- [Prompt]:
Set every record down again, exactly and completely.

- [Data provided]:
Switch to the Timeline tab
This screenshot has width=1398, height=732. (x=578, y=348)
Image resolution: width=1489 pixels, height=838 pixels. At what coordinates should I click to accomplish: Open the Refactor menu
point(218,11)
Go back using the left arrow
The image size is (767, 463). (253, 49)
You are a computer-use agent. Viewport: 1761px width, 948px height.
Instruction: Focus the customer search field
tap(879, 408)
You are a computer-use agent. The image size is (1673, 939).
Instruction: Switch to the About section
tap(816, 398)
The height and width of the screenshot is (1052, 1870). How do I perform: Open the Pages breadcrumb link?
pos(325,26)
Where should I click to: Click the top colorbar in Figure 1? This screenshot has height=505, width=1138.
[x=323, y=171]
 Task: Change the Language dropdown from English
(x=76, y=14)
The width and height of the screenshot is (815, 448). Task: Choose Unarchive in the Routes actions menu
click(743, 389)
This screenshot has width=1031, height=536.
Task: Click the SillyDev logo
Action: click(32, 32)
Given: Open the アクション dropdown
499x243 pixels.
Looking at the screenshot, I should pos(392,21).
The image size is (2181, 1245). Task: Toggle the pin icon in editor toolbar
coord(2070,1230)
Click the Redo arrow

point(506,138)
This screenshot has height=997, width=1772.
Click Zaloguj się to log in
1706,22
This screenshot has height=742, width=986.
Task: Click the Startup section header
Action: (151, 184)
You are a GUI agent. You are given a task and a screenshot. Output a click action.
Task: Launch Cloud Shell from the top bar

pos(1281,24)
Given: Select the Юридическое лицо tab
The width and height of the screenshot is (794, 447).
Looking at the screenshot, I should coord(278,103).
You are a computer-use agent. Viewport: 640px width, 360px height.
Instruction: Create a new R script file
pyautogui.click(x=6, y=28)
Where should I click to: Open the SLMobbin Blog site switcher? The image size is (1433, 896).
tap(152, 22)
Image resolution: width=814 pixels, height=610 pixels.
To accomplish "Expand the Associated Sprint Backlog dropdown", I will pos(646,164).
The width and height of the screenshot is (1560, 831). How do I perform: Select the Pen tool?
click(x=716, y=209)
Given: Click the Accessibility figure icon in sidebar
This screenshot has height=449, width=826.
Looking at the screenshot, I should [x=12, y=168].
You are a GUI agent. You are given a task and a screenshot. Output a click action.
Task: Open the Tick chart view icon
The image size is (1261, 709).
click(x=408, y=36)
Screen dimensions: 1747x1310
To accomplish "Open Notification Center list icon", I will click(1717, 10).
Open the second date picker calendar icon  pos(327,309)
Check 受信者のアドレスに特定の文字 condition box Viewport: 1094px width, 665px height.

- [Answer to this problem]:
Switch to the Timeline tab
This screenshot has width=1398, height=732. (x=578, y=348)
Image resolution: width=1489 pixels, height=838 pixels. At what coordinates should I click to accomplish: Open the Refactor menu
point(218,11)
Go back using the left arrow
The image size is (767, 463). (253, 49)
You are a computer-use agent. Viewport: 1761px width, 948px height.
Instruction: Focus the customer search field
tap(879, 408)
You are a computer-use agent. The image size is (1673, 939).
Instruction: Switch to the About section
tap(816, 398)
The height and width of the screenshot is (1052, 1870). How do I perform: Open the Pages breadcrumb link?
pos(325,26)
Where should I click to: Click the top colorbar in Figure 1? This screenshot has height=505, width=1138.
[x=323, y=171]
 Task: Change the Language dropdown from English
(x=76, y=14)
The width and height of the screenshot is (815, 448). Task: Choose Unarchive in the Routes actions menu
click(743, 389)
This screenshot has width=1031, height=536.
Task: Click the SillyDev logo
Action: click(32, 32)
Given: Open the アクション dropdown
499x243 pixels.
Looking at the screenshot, I should pos(392,21).
The image size is (2181, 1245). Task: Toggle the pin icon in editor toolbar
coord(2070,1230)
Click the Redo arrow

point(506,138)
This screenshot has height=997, width=1772.
Click Zaloguj się to log in
1706,22
This screenshot has height=742, width=986.
Task: Click the Startup section header
Action: (151, 184)
You are a GUI agent. You are given a task and a screenshot. Output a click action.
Task: Launch Cloud Shell from the top bar

pos(1281,24)
Given: Select the Юридическое лицо tab
The width and height of the screenshot is (794, 447).
Looking at the screenshot, I should coord(278,103).
You are a computer-use agent. Viewport: 640px width, 360px height.
Instruction: Create a new R script file
pyautogui.click(x=6, y=28)
Where should I click to: Open the SLMobbin Blog site switcher? The image size is (1433, 896).
tap(152, 22)
Image resolution: width=814 pixels, height=610 pixels.
To accomplish "Expand the Associated Sprint Backlog dropdown", I will pos(646,164).
The width and height of the screenshot is (1560, 831). How do I perform: Select the Pen tool?
click(x=716, y=209)
Given: Click the Accessibility figure icon in sidebar
This screenshot has height=449, width=826.
Looking at the screenshot, I should [x=12, y=168].
You are a GUI agent. You are given a task and a screenshot. Output a click action.
Task: Open the Tick chart view icon
The image size is (1261, 709).
click(x=408, y=36)
Screen dimensions: 1747x1310
To accomplish "Open Notification Center list icon", I will click(1717, 10).
Open the second date picker calendar icon  pos(327,309)
Check 受信者のアドレスに特定の文字 condition box Viewport: 1094px width, 665px height.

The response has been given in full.